> [Source document]
DEI Decisions Are Dividing Corporate America
In last week’s post we looked at how decisions around DEI are impacting the reputation of many of the US’s largest companies. Amazon, Meta, Target and Walmart and others have scaled back their DEI commitments, citing regulatory pressures, economic challenges, or shifting stakeholder expectations. Apple, Cisco, Costco and others have doubled down.
However, the decision itself isn’t the only factor that affects a company’s reputation – how these decisions are communicated can be just as important.
The latest MAPS research shows that some of these companies are coming out of this with relatively minimal reputational fallout, while some are now facing significant backlash. What separates them?
In this post we’ll have a close look at the communication strategies in play here, and distill these into five key principles that can make all the difference from a reputational standpoint.

> [Problem description]
In the article on corporate DEI decisions, what reasons did companies cite for scaling back their DEI commitments?

> [Recorded information]
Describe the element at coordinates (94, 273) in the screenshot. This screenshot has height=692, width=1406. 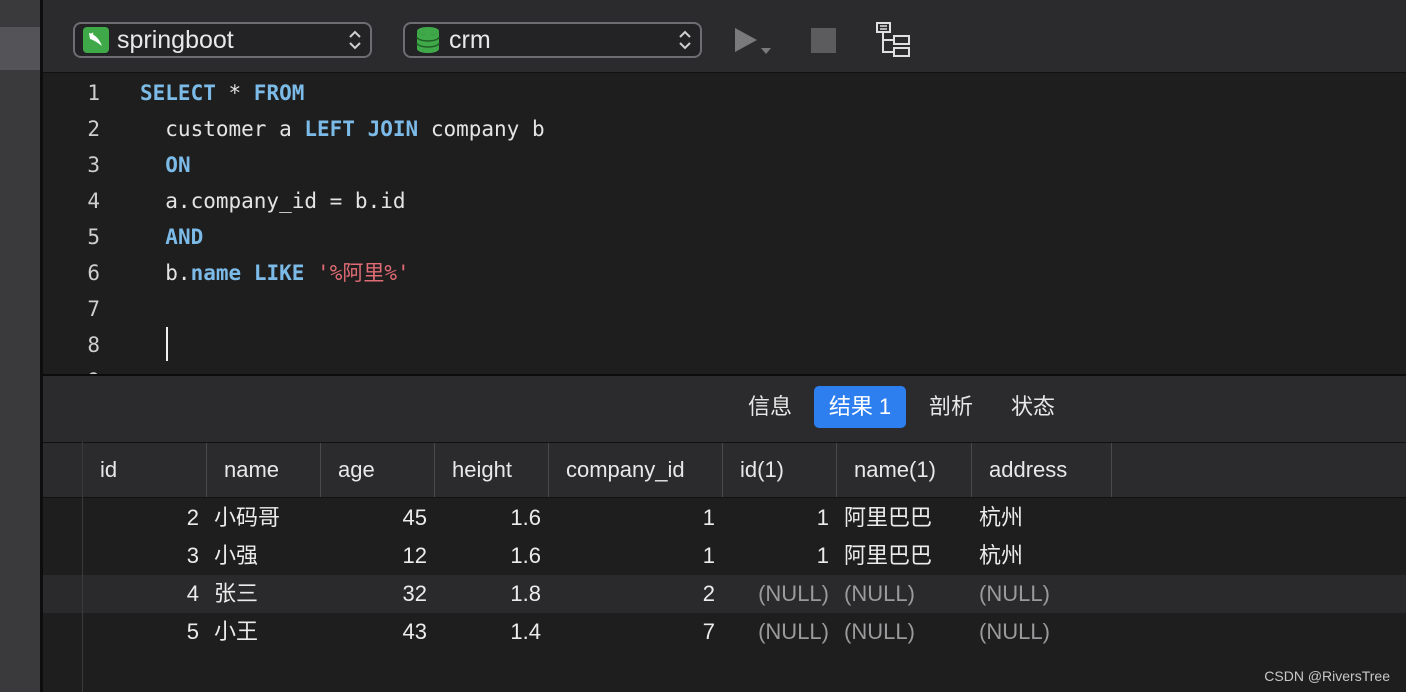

> [Task answer]
Regulatory pressures, economic challenges, or shifting stakeholder expectations.